Friends-- I have only worked PRN in psych, but perhaps you can help me just a bit. My daughter is bipolar and on SSI. She is in her late 20s. She goes through crisis after crisis, and I have tried to be supportive. Her siblings love her, but don't have much patience, her father (my ex) is more troubled than she, and she has a history of conflict with my husband (her step-father). Right now she is getting out of a bad relationship; the guy won't let her have her belongings; she is staying with a guy who is bad news (writ big) and she has lost her driver's license for DUI. I have helped her out financially to some extent, but couldn't begin to address all her debts, even if I wanted too.
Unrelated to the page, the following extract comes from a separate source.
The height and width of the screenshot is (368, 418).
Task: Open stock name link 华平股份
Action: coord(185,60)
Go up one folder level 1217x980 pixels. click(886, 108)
Still, I am willing to help with the provision of personal toiletries, thrift shop finds, etc. But IT'S NEVER ENOUGH!! 'Specially now when she is in a crisis. Last night she called me twice and hung up on me twice, because I said that my husband was willing to call the boyfriend and we'd pick up her things himself. (It's a complicated operation for us to do this.) She is angry because I said we'd be driving a van, and probably couldn't pick up everything. All or nothing, says she. I tried to stay calm, consider options, but she just started screaming on the phone and hung up.
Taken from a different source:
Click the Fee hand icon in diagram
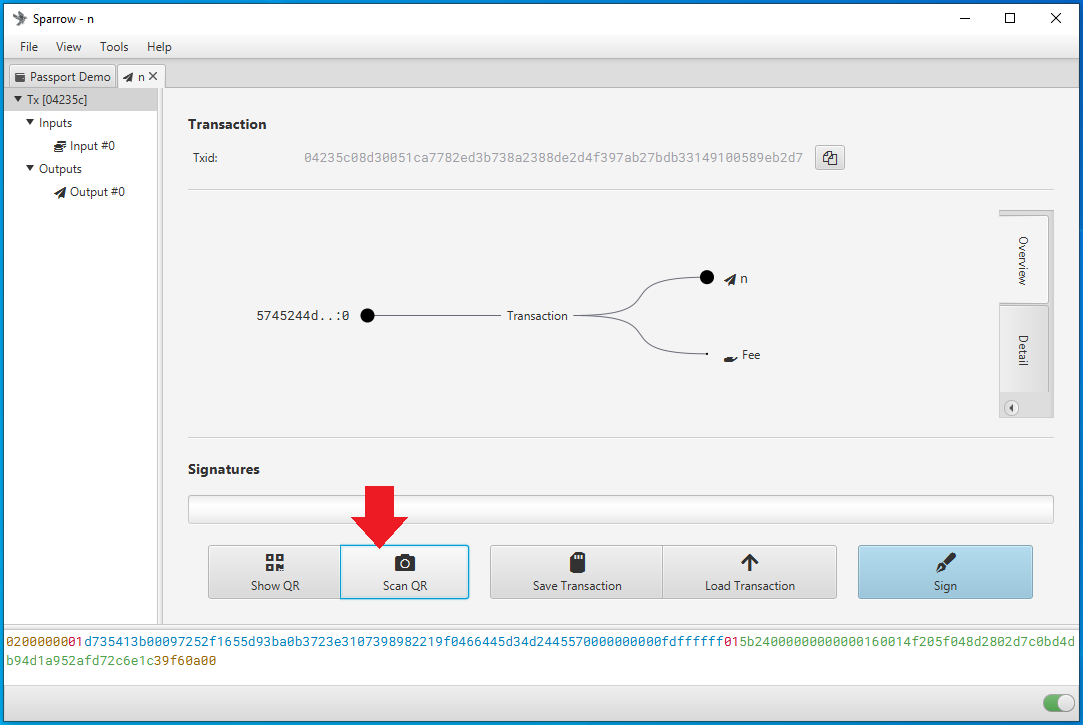1083x725 pixels. tap(730, 358)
I know these are her problems, but here's the thing: If I give her less support and expect her to deal with her own life, I'm likely to get a call that she has overdosed, or that she is being d/c from the hospital and come and get her, etc. Or maybe a call that she is in jail? I dread answering the phone. I dread reading the court news in the paper.

I do realize that she is suffering. I hate to see her in such pain.
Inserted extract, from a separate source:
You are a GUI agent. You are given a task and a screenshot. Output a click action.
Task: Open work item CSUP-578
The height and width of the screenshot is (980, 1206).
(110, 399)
On the flip side, when she is good, she is bright and funny, caring, helpful and sweet-- just a wonderful daughter.

I am flogging myself thinking of what I have done wrong in raising her (I can think of quite a few things), and I am worried that things will get worse. From past experience, I've found that this is what happens. My sons love their sister, and my husband is quite supportive of me, but fundamentally, I feel quite alone in trying to help my daughter without being destroyed by stress.

PS Closest NAMI group at least 1 1/2 hour drive away. Not really acessible. Local mental health services/family support very very limited.

Also check out NAMI-the National assoc. for the mentally ill. They provide support, info and groups for people who care for the mentally ill. Some states have sub-groups, i.e. Ct. has CAMI-good luck! Al-Anon might also be helpful.

Thanks, this looks like a good site.

Specializes in Pediatrics, Psychiatric.

I am so sorry for your problems. You need to stop enabling your daughter to continue driving you and your husband crazy. You need to set limits and stick to them. I agree with the other poster that you probably should get intouch with her caseworker. It will take alot of the burden off you and your husband, so you can take of yourselves. I am sure you know that Bipolar Disorder doesn't go away, but it can be managed. She is manipulating you to keep control. Let her know you love her, but that you can no longer be a her beck and call. I also think family therapy, even if she doesn't go, will help you deal with the craziness your family is living. I hope things get better for you and your family.